The next thing I am going to tackle is dimming individual segments in and out; any ideas?

/*
 Multiplexing with direct port manipulation for Arduino Micro
 */

const int columnPins[] = {3, A0, A1, A2, A3, A4, A5};
const int rowPins[] = {13, 5, 6, 9, 10, 11, 12};
const int SegmentSize = (sizeof(Segments)/sizeof(int));

const int Segments[] = {1, 2, 3}; //enter which segments you want to illuminate here


  int pixel = 0;
  int columnLevel = 0;
  int rowLevel = 0;
  int segmentArray[7][7];
  byte rowSegB[7];
  byte rowSegC[7];
  byte rowSegD[7];
  byte colSegD[7];
  byte colSegF[7];
  
  
void setup() {
  for (int i = 0; i < 7; i++) { //initialize row and column pin mapping
    rowSegB[i] = B00000000; 
    rowSegC[i] = B00000000;
    rowSegD[i] = B00000000; 
    colSegD[i] = B00000000;
    colSegF[i] = B00000000;
  }
  
  for (int i = 0; i < 7; i++) //set pins as outputs
  { 
    pinMode(rowPins[i], OUTPUT);
    pinMode(columnPins[i], OUTPUT);
  }
  
    for (int pixel = 0; pixel < SegmentSize; pixel++) //convert Segments into segment array
  {
    rowLevel = Segments[pixel] / 7;
    columnLevel = (Segments[pixel] % 7);
    segmentArray[rowLevel][columnLevel] = 1;
  }
  
  //convert Segment Array into direct port pin map
  for (int colCount = 0; colCount < 7; colCount++)
  {
    for (int rowCount = 0; rowCount < 7; rowCount++)
    {
      if (segmentArray[rowCount][colCount] == 1)
      {
        if (rowCount == 0)
        rowSegC[colCount] |= 10000000;
        if (rowCount == 1)
        rowSegC[colCount] |= 01000000;
        if (rowCount == 2)
        rowSegD[colCount] |= 10000000;
        if (rowCount == 3)
        rowSegB[colCount] |= 00100000;
        if (rowCount == 4)
        rowSegB[colCount] |= 01000000;
        if (rowCount == 5)
        rowSegB[colCount] |= 10000000;
        if (rowCount == 6)
        rowSegC[colCount] |= 01000000;
      }
    }
  }
  //set column port mapping
  colSegD[0] = B00000001;
  colSegF[1] = B10000000;
  colSegF[2] = B01000000;
  colSegF[3] = B00100000;
  colSegF[4] = B00010000;
  colSegF[5] = B00000010;
  colSegF[6] = B00000001;
  
  
}

void loop() {
 for (int colCount = 0; colCount < 7; colCount++) { //for each column,
  PORTF = colSegF[colCount];
  PORTD = rowSegD[colCount] | colSegD[colCount];
  PORTB = rowSegB[colCount];
  PORTC = rowSegC[colCount];
  delay(50);
 }
}

Maybe you can glean some ideas from, and expand upon, my "research".

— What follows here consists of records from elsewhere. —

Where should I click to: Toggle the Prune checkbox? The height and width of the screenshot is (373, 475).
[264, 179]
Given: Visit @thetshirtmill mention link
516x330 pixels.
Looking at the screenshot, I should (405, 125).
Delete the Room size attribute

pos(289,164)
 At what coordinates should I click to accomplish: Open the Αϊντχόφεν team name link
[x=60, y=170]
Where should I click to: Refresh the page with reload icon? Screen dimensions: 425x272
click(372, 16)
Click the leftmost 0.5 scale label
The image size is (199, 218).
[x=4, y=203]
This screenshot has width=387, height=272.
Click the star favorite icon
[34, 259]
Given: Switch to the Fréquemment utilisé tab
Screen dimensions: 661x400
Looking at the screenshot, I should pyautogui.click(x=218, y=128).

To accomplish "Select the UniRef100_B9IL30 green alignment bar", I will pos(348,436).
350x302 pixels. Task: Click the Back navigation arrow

http://forum.arduino.cc/index.php?topic=171567.0

Runaway Pancake,
I'm pickin' up what you're puttin' down. No PWM, simple, clean, easy. But I can't help but wonder what one PWM pin and some multiplexing would do. Give them a common ground and use one pin per element. Then scan through them one at a time with different PWM values, subtracting x from PWM value each time. This is why all my grounded columns are run to PWM pins.

        rowSegC[colCount] |= 01000000;

You do realise those are octal constants (leading 0) not binary.